### CONSIGNE
Dans la page consacrée au recrutement numérique, reformulez plus brièvement le paragraphe qui commence par « Ce nouvel écosystème d’acteurs » en conservant ses idées principales.

Cette nouvelle génération de dispositifs semble vouloir absorber ou cannibaliser la stratégie et les usages développés par les utilisateurs des deux précédentes générations d’outils (les jobboards et les premières générations de réseaux sociaux) tout en reprenant les codes et les discours véhiculés par les cabinets de conseil en recrutement (recrutements spécialisés et la chasse de têtes).
Ce nouvel écosystème d’acteurs, par sa clarté de discours et sa vision globale « ringardise » les cabinets de recrutement traditionnels. La vision numérique du sourcing semble alléger et fluidifier les échanges entre talents et recruteurs, de manière ciblée. Le discours, de ces nouvelles plateformes laisse sous-entendre un manque d’adaptation des cabinets de recrutement traditionnels (tout comme les jobboards et les réseaux) face à la demande du marché actuel.
L’émergence de ces nouveaux dispositifs de sourcing reconsidère toute une économie de l’emploi essentiellement focalisée à une étape précise dans le process de recrutement et créée : le recrutement cent pour cent digital. Cette nouvelle donne économique redistribue les cartes du marché en programmant une obsolescence de toute une partie du marché (cabinets traditionnels) et une autre reprise par les clients directement qui utilisent ces nouveaux outils, devenant eux-mêmes les principaux concurrents.

### LISTE
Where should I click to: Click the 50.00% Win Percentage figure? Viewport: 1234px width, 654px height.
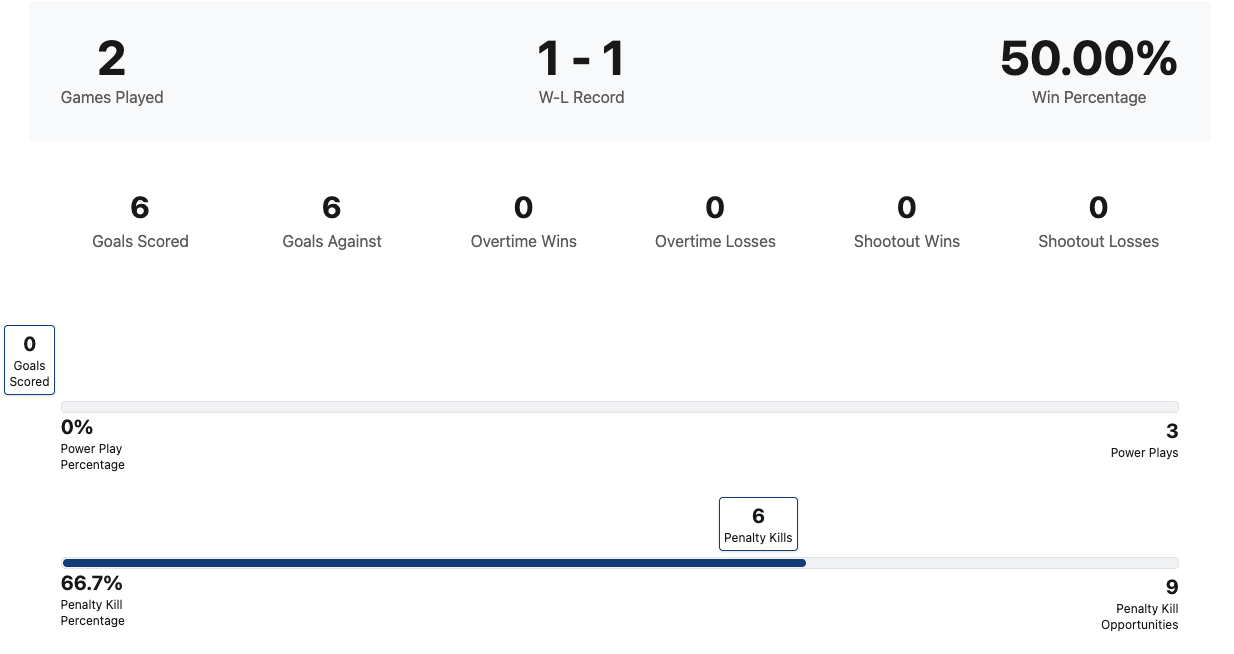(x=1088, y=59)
---
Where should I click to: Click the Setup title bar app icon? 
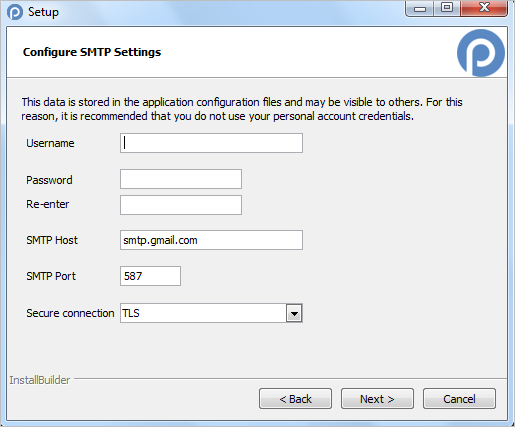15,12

### RÉSULTAT ATTENDU
Par leur discours clair et leur vision globale, ces nouveaux acteurs rendent démodés les cabinets de recrutement traditionnels. Leur approche numérique du sourcing semble rendre les échanges entre talents et recruteurs plus légers, plus fluides et mieux ciblés. Leur discours suggère que les cabinets traditionnels, tout comme les jobboards et les réseaux, sont mal adaptés à la demande actuelle du marché.